** Opening SOURCE DATA block **

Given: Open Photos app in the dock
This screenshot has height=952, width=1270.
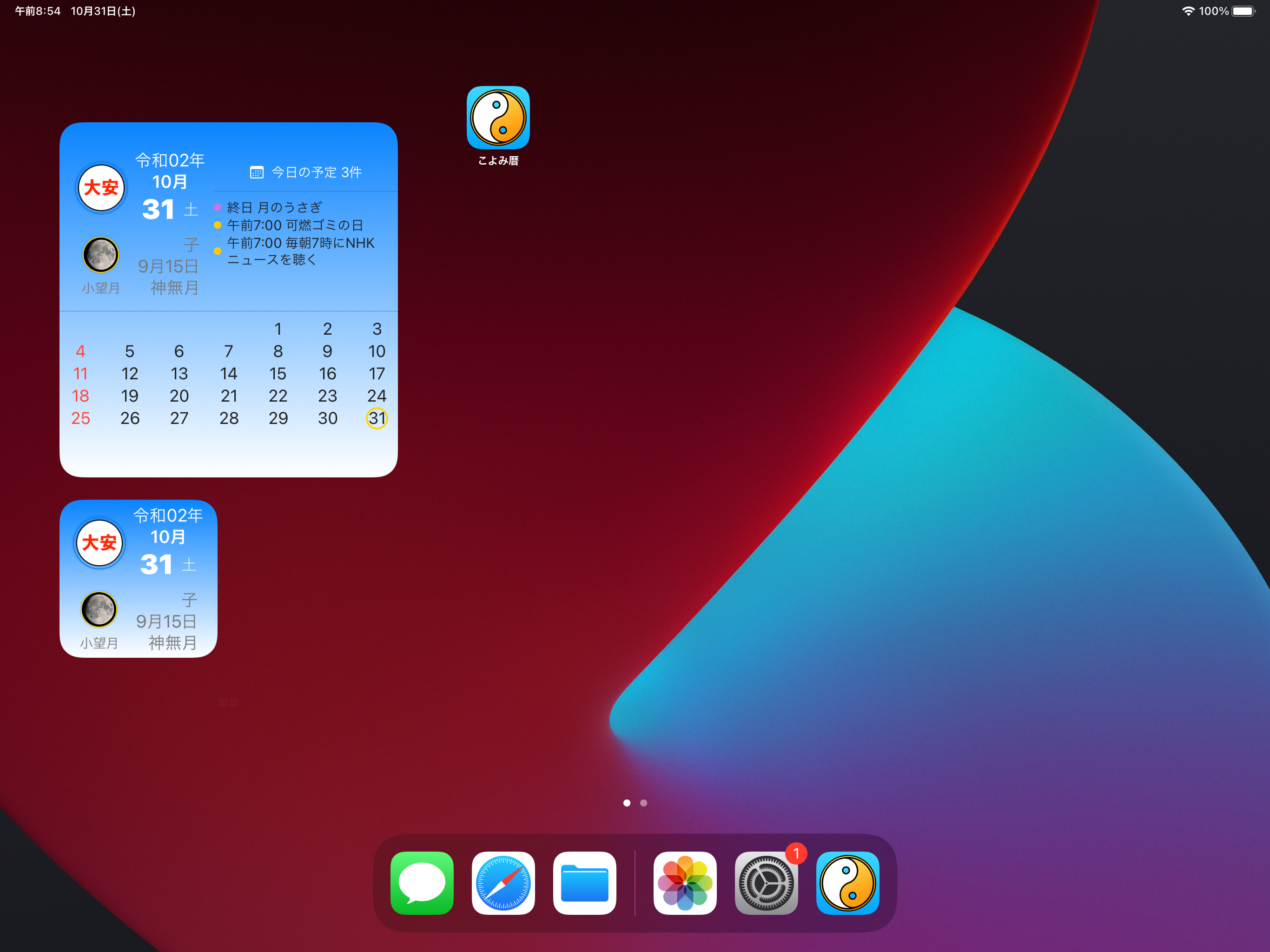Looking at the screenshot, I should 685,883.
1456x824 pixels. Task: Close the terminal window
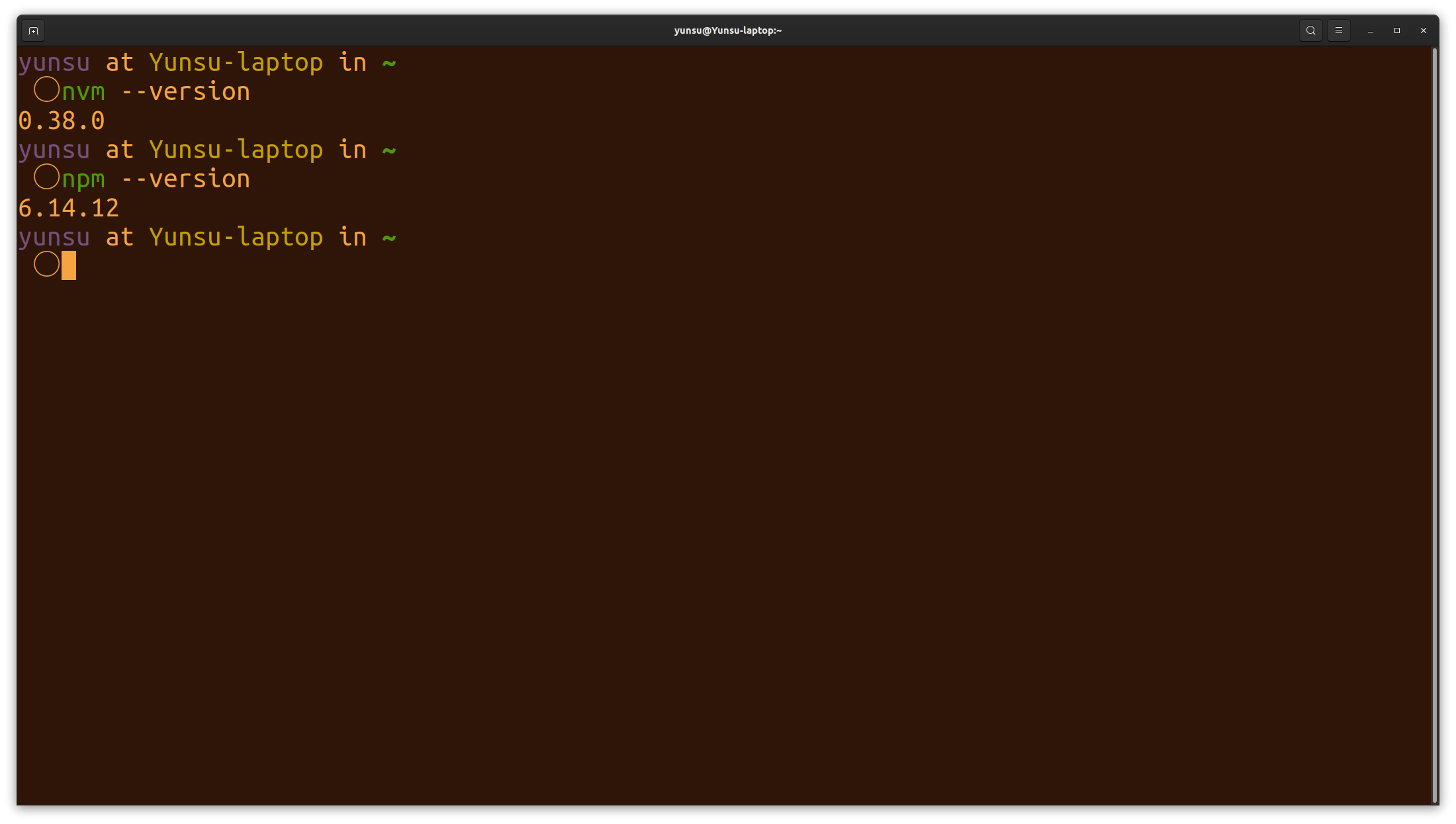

** Closing SOURCE DATA block **
** Opening SOURCE DATA block **

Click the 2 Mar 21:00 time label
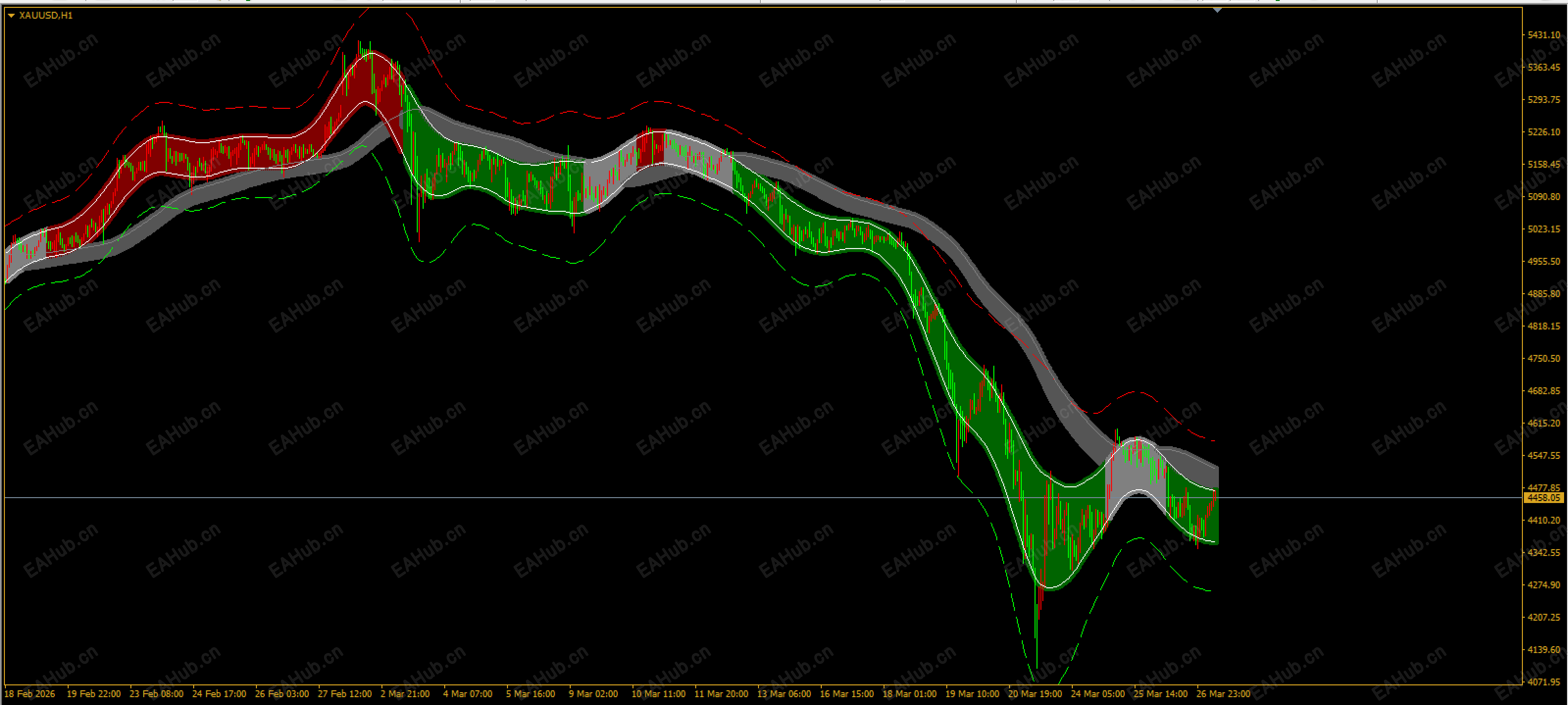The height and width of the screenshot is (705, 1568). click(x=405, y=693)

** Closing SOURCE DATA block **

Return, exactly as they stand, the lines above from the one with "This screenshot has height=952, width=1270." to the one with "1456x824 pixels. Task: Close", omitting any pictures among them.

TASK RESULT
This screenshot has height=952, width=1270.
Looking at the screenshot, I should 685,883.
1456x824 pixels. Task: Close the terminal window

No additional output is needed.